Referring to both FIG. 3 and the right branch of example method 600, assume that BFR 330 is performing the example method 600. Assume further that BFR 330 receives advertisement(s) having a common, non-zero, BIER forwarding router BFR-ID (Bitstring position=n) associated with a common BRF-prefix (IP address=q.r.s.x/32) shared by at least two different BFRs; namely BFR1 310 and BFR2 320. (Recall Block 640.) BFR 330 processes the received advertisement(s) in a manner that does not treat the common BFR-ID associated with a common BFR-prefix as a duplicate even though it is shared by a least two different BFR; namely BFR1 310 and BFR2 320. (Recall block 650).

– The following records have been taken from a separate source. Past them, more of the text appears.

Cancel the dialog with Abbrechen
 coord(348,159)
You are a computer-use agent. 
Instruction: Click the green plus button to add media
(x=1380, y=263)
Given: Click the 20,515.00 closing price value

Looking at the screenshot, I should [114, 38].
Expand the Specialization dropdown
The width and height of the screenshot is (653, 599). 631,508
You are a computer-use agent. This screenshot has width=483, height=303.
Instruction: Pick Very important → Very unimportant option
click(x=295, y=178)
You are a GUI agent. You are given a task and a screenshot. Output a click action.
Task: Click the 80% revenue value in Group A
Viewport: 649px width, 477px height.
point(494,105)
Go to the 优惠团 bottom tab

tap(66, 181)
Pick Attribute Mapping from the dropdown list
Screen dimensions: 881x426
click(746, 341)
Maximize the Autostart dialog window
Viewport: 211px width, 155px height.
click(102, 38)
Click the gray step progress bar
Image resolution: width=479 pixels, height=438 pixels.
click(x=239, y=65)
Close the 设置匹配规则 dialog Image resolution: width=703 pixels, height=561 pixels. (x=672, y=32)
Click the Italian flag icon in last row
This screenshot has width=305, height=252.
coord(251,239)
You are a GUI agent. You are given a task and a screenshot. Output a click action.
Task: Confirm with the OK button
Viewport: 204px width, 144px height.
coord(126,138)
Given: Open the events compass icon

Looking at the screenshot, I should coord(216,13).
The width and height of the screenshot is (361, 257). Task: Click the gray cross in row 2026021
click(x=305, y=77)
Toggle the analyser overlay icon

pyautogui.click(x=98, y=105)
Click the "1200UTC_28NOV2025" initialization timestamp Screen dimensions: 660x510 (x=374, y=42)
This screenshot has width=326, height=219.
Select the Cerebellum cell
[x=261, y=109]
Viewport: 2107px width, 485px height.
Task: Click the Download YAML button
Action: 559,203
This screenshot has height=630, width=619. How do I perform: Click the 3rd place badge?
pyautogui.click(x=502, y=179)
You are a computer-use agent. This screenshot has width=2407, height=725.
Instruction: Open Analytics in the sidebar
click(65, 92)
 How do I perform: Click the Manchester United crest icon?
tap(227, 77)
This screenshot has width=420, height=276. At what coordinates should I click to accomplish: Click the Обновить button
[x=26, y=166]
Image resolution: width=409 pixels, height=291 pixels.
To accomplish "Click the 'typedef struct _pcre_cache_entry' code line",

As should be appreciated by the foregoing, the example method 600 allows anycast in BIER sub-domains.

§ 5.3 Example Apparatus

The data communications network nodes may be forwarding devices, such as routers for example. FIG. 7 illustrates two data forwarding systems 710 and 720 coupled via communications links 730. The links may be physical links or “wireless” links. The data forwarding systems 710,720 may be routers for example. If the data forwarding systems 710,720 are example routers, each may include a control component (e.g., a routing engine) 714,724 and a forwarding component 712,722. Each data forwarding system 710,720 includes one or more interfaces 716,726 that terminate one or more communications links 730.

As just discussed above, and referring to FIG. 8, some example routers 800 include a control component (e.g., routing engine) 810 and a packet forwarding component (e.g., a packet forwarding engine) 890.

The control component 810 may include an operating system (OS) kernel 820, routing protocol process(es) 830, label-based forwarding protocol process(es) 840, interface process(es) 850, user interface (e.g., command line interface) process(es) 860, and chassis process(es) 870, and may store routing table(s) 839, label forwarding information 845, and forwarding (e.g., route-based and/or label-based) table(s) 880. As shown, the routing protocol process(es) 830 may support routing protocols such as the routing information protocol (“RIP”) 831, the intermediate system-to-intermediate system protocol (“IS-IS”) 832, the open shortest path first protocol (“OSPF”) 833, the enhanced interior gateway routing protocol (“EIGRP”) 834 and the border gateway protocol (“BGP”) 835, and the label-based forwarding protocol process(es) 840 may support protocols such as BGP 835, the label distribution protocol (“LDP”) 836, the resource reservation protocol (“RSVP”) 837, EVPN 838 and L2VPN 839. One or more components (not shown) may permit a user 865 to interact with the user interface process(es) 860. Similarly, one or more components (not shown) may permit an outside device to interact with one or more of the router protocol process(es) 830, the label-based forwarding protocol process(es) 840, the interface process(es) 850, and the chassis process(es) 870, via SNMP 885, and such processes may send information to an outside device via SNMP 885.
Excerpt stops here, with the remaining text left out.